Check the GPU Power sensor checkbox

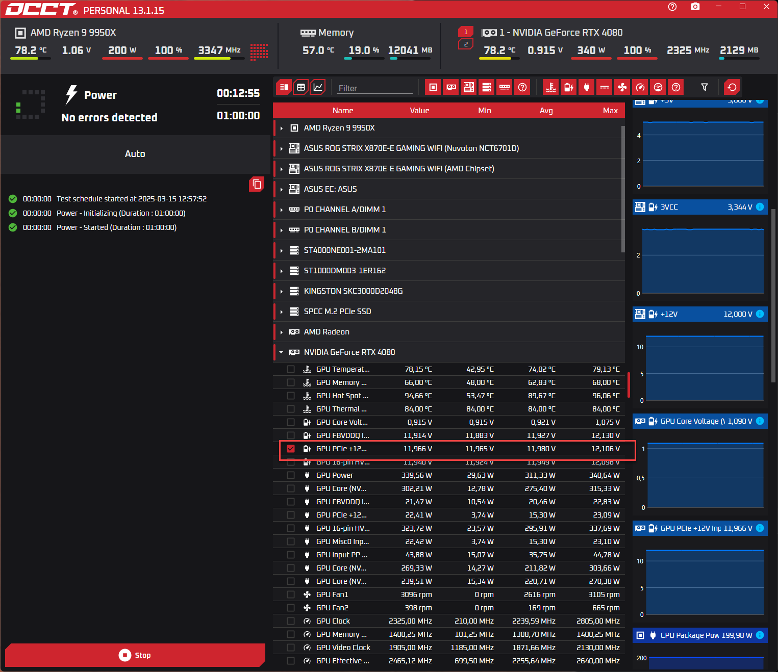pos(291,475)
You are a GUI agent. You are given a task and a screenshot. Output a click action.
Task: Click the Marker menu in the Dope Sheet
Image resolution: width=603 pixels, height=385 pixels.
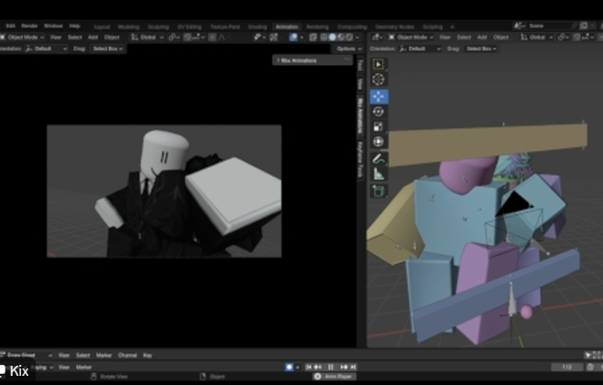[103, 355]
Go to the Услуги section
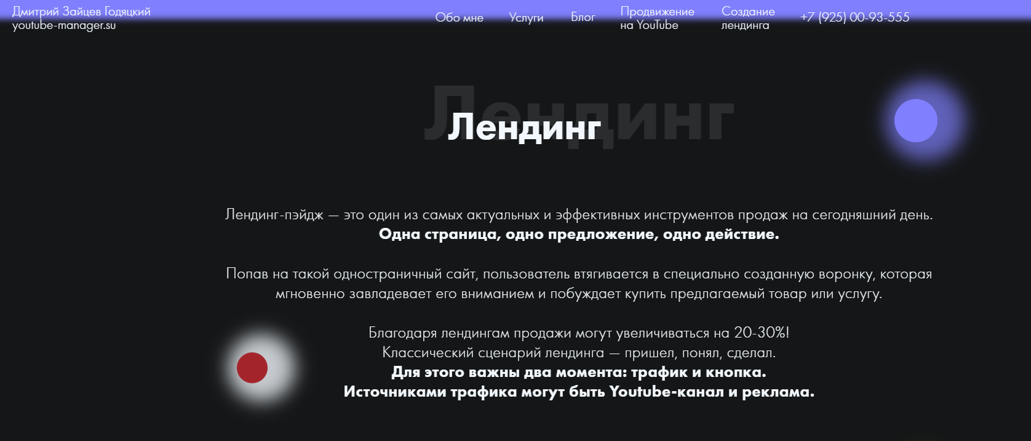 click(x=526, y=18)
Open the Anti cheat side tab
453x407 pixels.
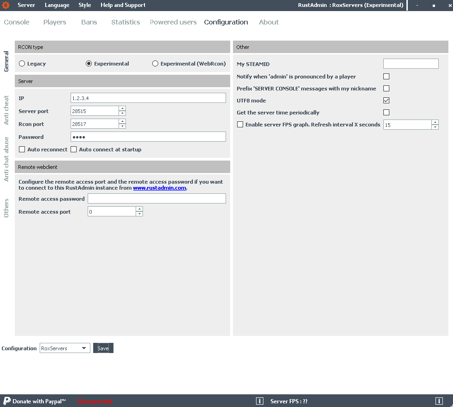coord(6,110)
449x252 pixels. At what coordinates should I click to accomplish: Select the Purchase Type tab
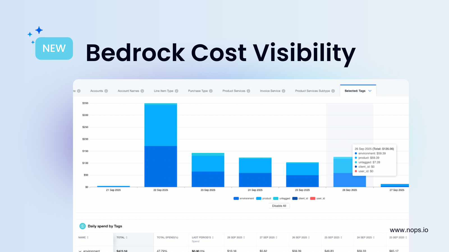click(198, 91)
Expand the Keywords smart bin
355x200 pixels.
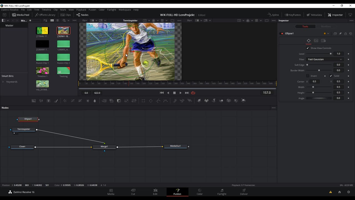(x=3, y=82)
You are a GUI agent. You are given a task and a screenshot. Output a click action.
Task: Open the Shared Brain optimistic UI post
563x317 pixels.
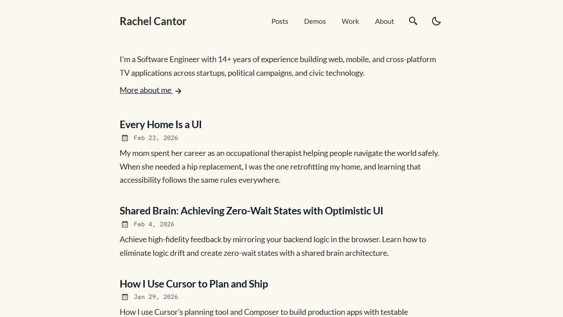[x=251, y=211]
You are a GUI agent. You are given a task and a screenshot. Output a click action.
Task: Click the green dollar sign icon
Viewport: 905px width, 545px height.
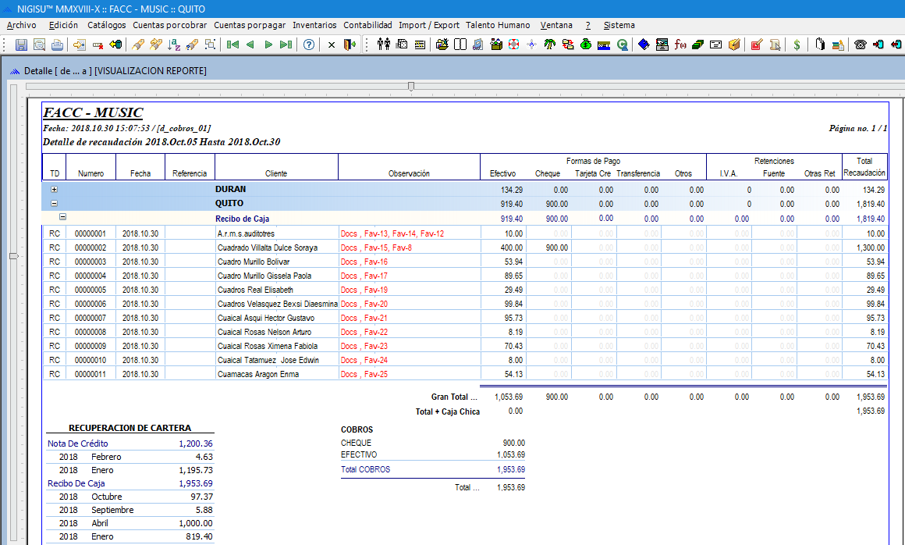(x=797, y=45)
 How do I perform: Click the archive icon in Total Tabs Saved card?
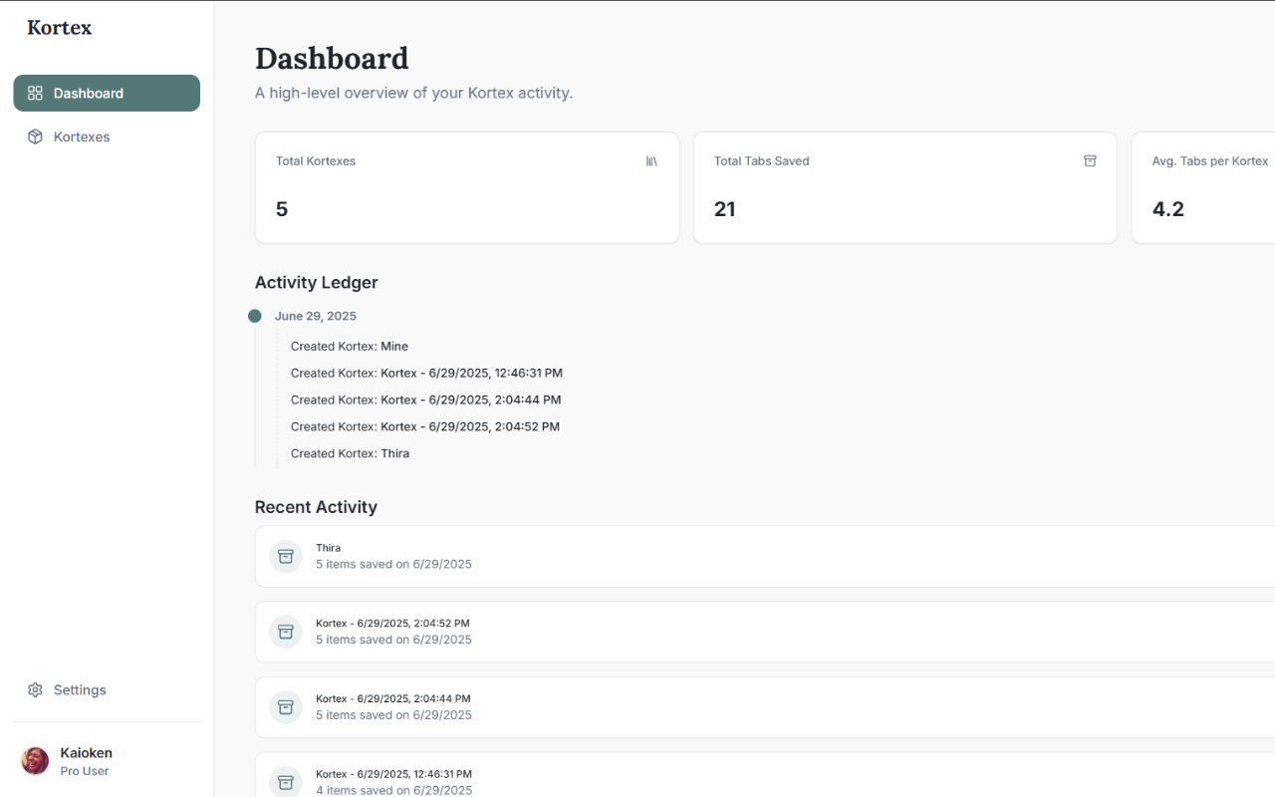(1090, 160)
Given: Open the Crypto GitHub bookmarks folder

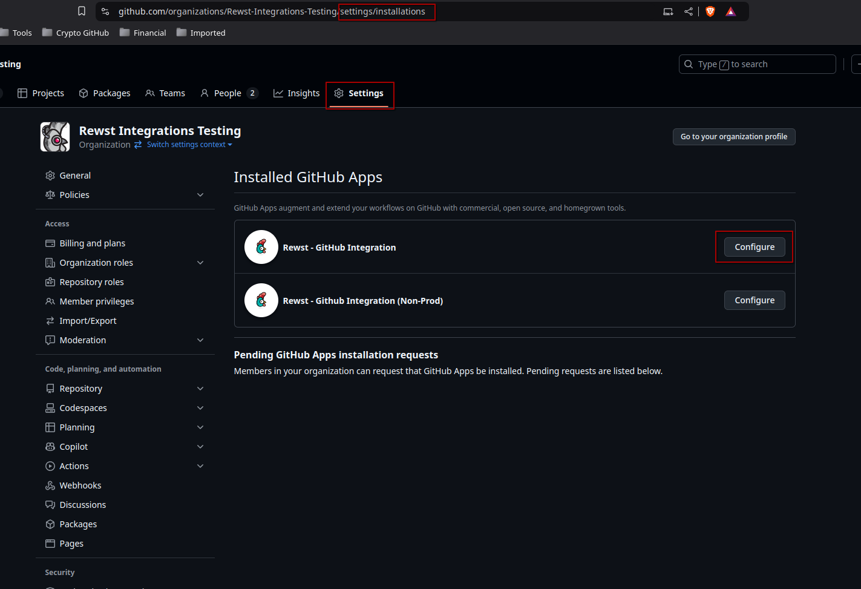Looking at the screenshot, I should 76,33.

---

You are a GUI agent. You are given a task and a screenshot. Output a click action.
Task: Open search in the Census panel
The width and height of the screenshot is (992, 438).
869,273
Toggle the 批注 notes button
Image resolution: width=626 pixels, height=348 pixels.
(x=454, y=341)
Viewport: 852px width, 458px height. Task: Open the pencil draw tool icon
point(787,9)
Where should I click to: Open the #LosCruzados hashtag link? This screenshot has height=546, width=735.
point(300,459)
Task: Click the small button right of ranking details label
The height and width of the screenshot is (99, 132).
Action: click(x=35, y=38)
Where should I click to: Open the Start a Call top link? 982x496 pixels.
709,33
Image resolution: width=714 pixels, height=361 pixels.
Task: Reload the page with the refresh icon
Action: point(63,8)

* [Exercise]: Return every line from the records above that holds the word "button".

* [Response to this task]:
Toggle the 批注 notes button
Task: Click the small button right of ranking details label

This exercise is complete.